I have introduced a comprehensive bill that would better enable small businesses to overcome these obstacles. This bill, S. 1208, helps small businesses in myriad ways, and I would like to emphasize a few. First, to encourage small businesses to actively seek foreign buyers, I propose creating a new export development grant program. Most small businesses begin exporting in response to international customer inquiry, not as a strategic decision. The first steps in building an export business can be expensive. Participating in a foreign trade mission or an international marketing trip, creating foreign language marketing materials, or even subscribing to the Department of Commerce’s valuable Gold Key Service all require investments that small business owners may not currently be able to afford.

Under my bill, the federal government will provide matching funds, up to $5,000, for expenses that a small business incurs while developing an export business. This program invests a total of $25 million per year to encourage and enable small businesses to seek export opportunities proactively. The return on our investment should be substantial. Every dollar spent on export promotion yields a $40 increase in exports, according to a recent World Bank study.

The bill expands counseling and support services. Although small business owners are experts in their business, frequently they do not know the steps necessary to start exporting — or to begin exporting to new markets. Small business export-assistance counselors are currently located in only 17 of more than 100 U.S. Export Assistance Centers, which the Department of Commerce maintains across the country. My bill more than doubles the number of export-assistance counselors, who provide valuable export guidance for small business owners. The bill also expands counseling provided by the nationwide network of Small Business Development Centers.

We also must ensure that small businesses are able to secure the financing required to sell goods and services internationally by updating federal export loan guarantees. My legislation does this by increasing maximum loan amounts up to $5 million and expanding the number of lenders that offer loans guaranteed by the U.S. Small Business Administration.

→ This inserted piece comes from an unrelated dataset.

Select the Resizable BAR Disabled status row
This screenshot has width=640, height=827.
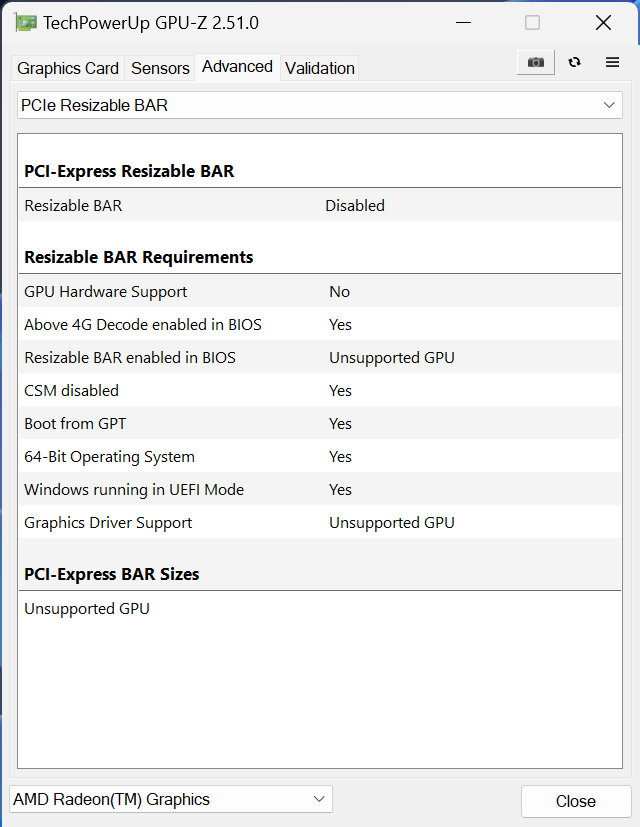pos(320,205)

Finally, the concerns of small businesses must be central in the development of national trade policy. Since 2001, I have fought to create a new U.S. Trade Representative for Small Business in order to protect the interests of small businesses in trade negotiations and in the enforcement of U.S. trade rights under existing agreements. This is a critical step to ensure that challenges such as other countries’ trade barriers and intellectual property theft — both disproportionately burdensome to small businesses — are brought to the forefront of U.S. trade policy formulation.

Small businesses require this vital export assistance immediately. Export sales, which over the last 40 years have more than doubled as a percent of our gross domestic product, declined to $121 billion in May, down from $164 billion last July. Nonetheless, America’s small businesses can thrive in the face of international competition and continue to create the new jobs that our economy so desperately needs right now. It is in our greatest interest to help small businesses take advantage of those opportunities by increasing support and training resources, and improving export financing, and ensuring that small businesses are represented in the formation of trade policy.

Snowe is the ranking member of the Senate Committee on Small Business and Entrepreneurship.